The 2015–16 season was Klubi i Futbollit Tirana's 77th competitive season, 77th consecutive season in the Kategoria Superiore and 95th year in existence as a football club.

Season overview

June
The defender Erion Hoxhallari came back to Tirana on 1 June after a long-season loan to Teuta Durrës. On 5 June, Shkëlqim Muça was hired the new head coach of KF Tirana, replacing Gugash Magani who resigned after some poor results at the end of the season. The former Tirana player during '80s signed a three-year contract with the club. One week later, Tirana and Kukësi reached an agreement for the loan of Muça at Kukësi for the club's Europa League matches.

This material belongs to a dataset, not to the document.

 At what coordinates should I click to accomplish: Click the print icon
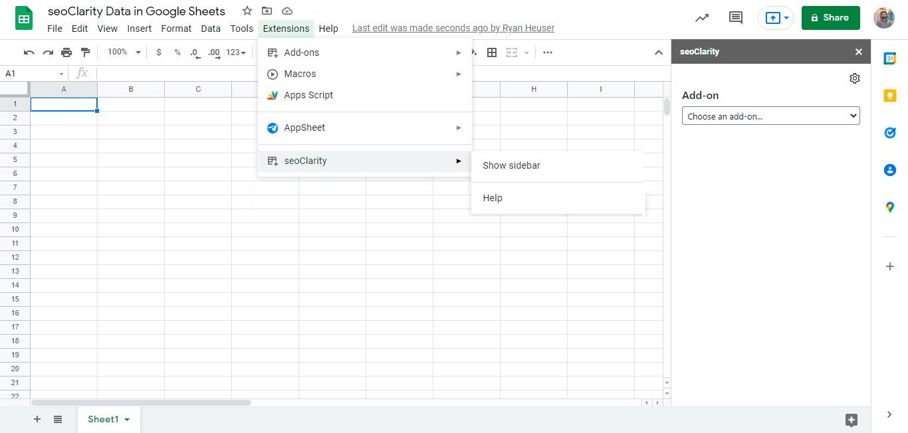pos(66,52)
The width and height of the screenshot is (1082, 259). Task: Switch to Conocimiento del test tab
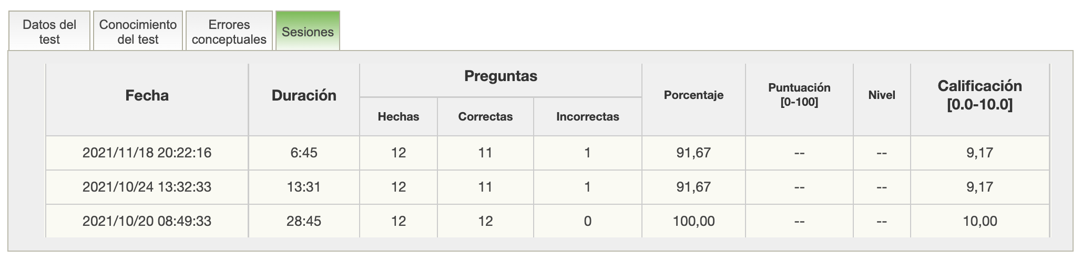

On 15 June, Kire Ristevski left the club and signed with Rabotnički of Macedonia.

On 26 June, Tirana completed the signing of former Austria international defender Ronald Gërçaliu on a two-year deal. On the same day, "White and Blues" signed Dritan Smajli from Kukësi on a two-year contract as well. On 28 June, Kavdanski signed a contract until the end of the season. In the last day of the month, Renaldo Kalari signed with the cross-town rivals of Partizani Tirana on a free transfer.

July
On 5 July, Lika left Vllaznia Shkodër to return to Tirana after three seasons, signing a one-year deal. Later on 12th, Tirana signed with Olsi Teqja on a two-year contract for an undisclosed fee. During his presentation, Teqja said that the move to Tirana was "a dream come true".

On 16 July, Masato Fukui signed with Tirana on a free transfer, becoming the first Japanese player to sign for an Albanian club. Five days later, Debatik Curri signed with Flamurtari Vlorë as a free transfer.

August
Mario Morina left Tirana in the first days of August in favour of Flamurtari Vlorë after not finding a mutual way with Tirana for the new contract. On 8 August 2015, Tirana completed the signing of Gilberto Fortunato for an un undisclosed fee, bringing back the Brazilian striker who left his mark in second part of 2013–14 season, where he became a fan favourite.

On 10 August, young forward Florian Kadriu came to the club on trial, which he successfully passed two days later; he was rewarded with a three-year contract. The next day, Gentian Muça returned from his short spell with Kukësi. Midfielder Erjon Vucaj inked a contract with the club for an undisclosed fee after he became a free agent and winning the trial against Flamurtari Vlorë. On 19 August, Alush Gavazaj was sent in a one-season loan at newly promoted side Tërbuni Pukë.

Tirana started the Kategoria Superiore campaign on 23 August, defeating 2–1 the newcomers of Tërbuni Pukë with the goals of Lika and Fukui. On the same day, Entonio Pashaj left the club and joined Flamurtari Vlorë after refusing to be a backup. On 25 August, Tirana purchased Dejan Karan from Hungarian side Kecskeméti on a one-year deal with an option of a further one. Four days later, Tirana announced the signing of Elis Bakaj, who returned on the team only three months after his departure. He was presented to the media on the next day.

September
Tirana started the month with Jetmir Sefa announcing his departure from the club in favour of signing with Vllaznia Shkodër. On 9 September, Marsel Çaka signed a long time contract with the club and was loaned to Kamza for the rest of the season.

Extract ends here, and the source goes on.